- _WHAT THE TASK ASKS_
Go through the records below and count every line containing "section". Reply with the count alone.

Records from a collection
Content starts
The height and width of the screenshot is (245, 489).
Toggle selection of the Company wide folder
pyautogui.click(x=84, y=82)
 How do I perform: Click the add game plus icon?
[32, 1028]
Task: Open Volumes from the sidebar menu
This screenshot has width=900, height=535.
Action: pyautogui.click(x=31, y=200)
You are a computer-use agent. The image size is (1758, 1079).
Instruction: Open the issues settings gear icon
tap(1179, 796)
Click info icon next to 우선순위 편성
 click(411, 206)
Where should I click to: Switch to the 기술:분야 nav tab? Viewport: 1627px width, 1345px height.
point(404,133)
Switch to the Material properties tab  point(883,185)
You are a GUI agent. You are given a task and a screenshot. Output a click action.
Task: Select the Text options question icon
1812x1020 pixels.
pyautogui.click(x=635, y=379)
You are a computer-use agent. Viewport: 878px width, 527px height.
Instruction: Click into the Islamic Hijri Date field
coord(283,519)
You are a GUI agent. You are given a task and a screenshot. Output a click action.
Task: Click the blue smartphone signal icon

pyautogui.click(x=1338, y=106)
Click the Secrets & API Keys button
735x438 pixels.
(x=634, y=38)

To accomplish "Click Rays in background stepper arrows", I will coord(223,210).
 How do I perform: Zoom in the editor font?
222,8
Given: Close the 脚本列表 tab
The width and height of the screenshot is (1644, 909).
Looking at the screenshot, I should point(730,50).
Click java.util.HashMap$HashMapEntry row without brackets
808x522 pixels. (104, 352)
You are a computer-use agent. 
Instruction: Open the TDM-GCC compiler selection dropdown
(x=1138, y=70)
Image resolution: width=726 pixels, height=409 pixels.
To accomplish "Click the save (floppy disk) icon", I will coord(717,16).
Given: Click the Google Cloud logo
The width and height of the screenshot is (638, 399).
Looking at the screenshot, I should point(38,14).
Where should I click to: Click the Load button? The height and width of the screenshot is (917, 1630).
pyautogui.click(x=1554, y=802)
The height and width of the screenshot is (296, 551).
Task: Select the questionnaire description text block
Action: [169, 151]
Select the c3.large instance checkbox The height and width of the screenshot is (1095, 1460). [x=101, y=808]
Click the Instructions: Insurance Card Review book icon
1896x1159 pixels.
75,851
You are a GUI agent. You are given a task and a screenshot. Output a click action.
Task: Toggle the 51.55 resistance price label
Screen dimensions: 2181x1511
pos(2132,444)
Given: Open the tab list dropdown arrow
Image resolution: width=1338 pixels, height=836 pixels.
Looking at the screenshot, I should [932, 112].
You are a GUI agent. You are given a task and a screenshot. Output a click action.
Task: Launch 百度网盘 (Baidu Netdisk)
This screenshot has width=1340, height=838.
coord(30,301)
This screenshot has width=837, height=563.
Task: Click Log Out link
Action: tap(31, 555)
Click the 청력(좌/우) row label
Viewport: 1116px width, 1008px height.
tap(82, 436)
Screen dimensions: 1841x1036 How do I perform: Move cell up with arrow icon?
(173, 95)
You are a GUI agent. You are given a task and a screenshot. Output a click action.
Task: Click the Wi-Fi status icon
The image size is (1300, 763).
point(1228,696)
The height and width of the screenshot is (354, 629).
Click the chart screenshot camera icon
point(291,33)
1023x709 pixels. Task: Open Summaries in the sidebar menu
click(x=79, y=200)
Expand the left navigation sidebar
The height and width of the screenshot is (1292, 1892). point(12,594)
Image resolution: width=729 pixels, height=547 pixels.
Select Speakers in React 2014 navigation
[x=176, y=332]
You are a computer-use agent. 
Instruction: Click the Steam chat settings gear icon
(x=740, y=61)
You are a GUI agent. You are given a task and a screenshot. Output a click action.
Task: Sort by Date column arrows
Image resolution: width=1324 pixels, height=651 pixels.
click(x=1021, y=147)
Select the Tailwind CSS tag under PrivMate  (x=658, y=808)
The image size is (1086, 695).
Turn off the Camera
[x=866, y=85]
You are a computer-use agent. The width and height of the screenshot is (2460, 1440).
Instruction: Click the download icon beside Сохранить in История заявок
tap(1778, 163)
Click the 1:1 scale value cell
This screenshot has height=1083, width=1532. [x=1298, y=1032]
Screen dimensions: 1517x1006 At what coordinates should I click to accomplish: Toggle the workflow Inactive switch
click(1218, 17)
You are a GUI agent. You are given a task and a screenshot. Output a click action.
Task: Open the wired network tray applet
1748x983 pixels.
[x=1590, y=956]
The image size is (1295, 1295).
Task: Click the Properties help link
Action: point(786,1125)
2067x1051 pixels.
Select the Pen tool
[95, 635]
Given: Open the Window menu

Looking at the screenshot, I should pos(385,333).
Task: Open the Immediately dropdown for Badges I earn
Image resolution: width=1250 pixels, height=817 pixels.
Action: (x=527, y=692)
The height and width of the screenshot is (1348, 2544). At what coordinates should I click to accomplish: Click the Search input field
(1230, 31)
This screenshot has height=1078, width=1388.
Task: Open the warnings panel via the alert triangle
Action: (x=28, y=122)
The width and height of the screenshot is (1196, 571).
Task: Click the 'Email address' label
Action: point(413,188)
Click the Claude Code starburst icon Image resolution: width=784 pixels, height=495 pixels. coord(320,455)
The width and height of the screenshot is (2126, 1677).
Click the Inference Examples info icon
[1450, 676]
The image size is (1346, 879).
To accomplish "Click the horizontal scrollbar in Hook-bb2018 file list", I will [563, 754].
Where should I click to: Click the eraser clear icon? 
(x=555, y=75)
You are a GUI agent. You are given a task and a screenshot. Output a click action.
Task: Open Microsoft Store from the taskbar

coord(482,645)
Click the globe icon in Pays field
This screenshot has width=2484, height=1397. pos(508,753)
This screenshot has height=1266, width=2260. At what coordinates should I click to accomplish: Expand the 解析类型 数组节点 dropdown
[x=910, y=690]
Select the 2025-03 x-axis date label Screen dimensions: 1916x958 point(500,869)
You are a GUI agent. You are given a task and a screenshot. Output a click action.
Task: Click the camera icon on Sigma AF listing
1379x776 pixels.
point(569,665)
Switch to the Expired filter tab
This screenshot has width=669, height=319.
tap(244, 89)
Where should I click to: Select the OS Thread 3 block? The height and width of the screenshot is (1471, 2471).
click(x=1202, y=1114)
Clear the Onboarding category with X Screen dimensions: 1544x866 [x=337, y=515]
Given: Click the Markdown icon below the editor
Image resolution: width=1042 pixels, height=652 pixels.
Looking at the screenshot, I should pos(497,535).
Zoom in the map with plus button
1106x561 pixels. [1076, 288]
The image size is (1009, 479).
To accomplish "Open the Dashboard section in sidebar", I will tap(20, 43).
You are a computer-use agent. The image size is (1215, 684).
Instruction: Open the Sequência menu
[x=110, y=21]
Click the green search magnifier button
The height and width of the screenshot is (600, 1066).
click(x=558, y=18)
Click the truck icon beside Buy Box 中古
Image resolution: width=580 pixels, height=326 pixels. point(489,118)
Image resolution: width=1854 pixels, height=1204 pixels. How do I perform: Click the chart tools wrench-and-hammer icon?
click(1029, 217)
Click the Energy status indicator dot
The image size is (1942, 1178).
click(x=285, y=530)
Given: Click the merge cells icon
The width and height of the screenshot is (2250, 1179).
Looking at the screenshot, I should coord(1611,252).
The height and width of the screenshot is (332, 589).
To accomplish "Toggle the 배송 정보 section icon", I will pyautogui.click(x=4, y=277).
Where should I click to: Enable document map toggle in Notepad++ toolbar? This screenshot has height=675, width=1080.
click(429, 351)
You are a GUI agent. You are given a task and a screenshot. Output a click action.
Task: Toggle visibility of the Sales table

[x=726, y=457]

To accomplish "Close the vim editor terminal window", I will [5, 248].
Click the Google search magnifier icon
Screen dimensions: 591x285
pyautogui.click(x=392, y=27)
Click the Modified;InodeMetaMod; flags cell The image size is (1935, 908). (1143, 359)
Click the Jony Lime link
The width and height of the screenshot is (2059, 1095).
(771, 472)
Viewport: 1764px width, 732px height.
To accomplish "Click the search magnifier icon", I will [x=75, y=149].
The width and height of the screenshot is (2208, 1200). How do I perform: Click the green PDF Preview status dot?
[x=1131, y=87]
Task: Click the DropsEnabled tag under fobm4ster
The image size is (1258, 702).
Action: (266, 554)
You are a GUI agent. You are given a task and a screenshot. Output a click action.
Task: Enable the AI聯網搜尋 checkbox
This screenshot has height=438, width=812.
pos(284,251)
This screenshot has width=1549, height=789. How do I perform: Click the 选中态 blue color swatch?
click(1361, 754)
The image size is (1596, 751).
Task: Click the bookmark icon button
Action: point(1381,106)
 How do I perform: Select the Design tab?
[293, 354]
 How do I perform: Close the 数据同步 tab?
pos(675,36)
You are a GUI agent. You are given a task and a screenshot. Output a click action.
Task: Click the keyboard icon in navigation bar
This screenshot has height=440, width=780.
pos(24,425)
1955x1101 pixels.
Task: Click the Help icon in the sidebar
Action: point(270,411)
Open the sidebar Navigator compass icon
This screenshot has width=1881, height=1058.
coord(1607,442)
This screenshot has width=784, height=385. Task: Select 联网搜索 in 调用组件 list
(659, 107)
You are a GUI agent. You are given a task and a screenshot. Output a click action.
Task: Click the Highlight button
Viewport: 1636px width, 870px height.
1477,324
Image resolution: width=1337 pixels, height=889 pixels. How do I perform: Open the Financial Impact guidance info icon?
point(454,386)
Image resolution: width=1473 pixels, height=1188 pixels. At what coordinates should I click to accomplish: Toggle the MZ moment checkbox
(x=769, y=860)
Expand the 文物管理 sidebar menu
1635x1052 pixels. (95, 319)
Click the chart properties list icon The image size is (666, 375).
Content ends
- _YOUR SOLUTION_
2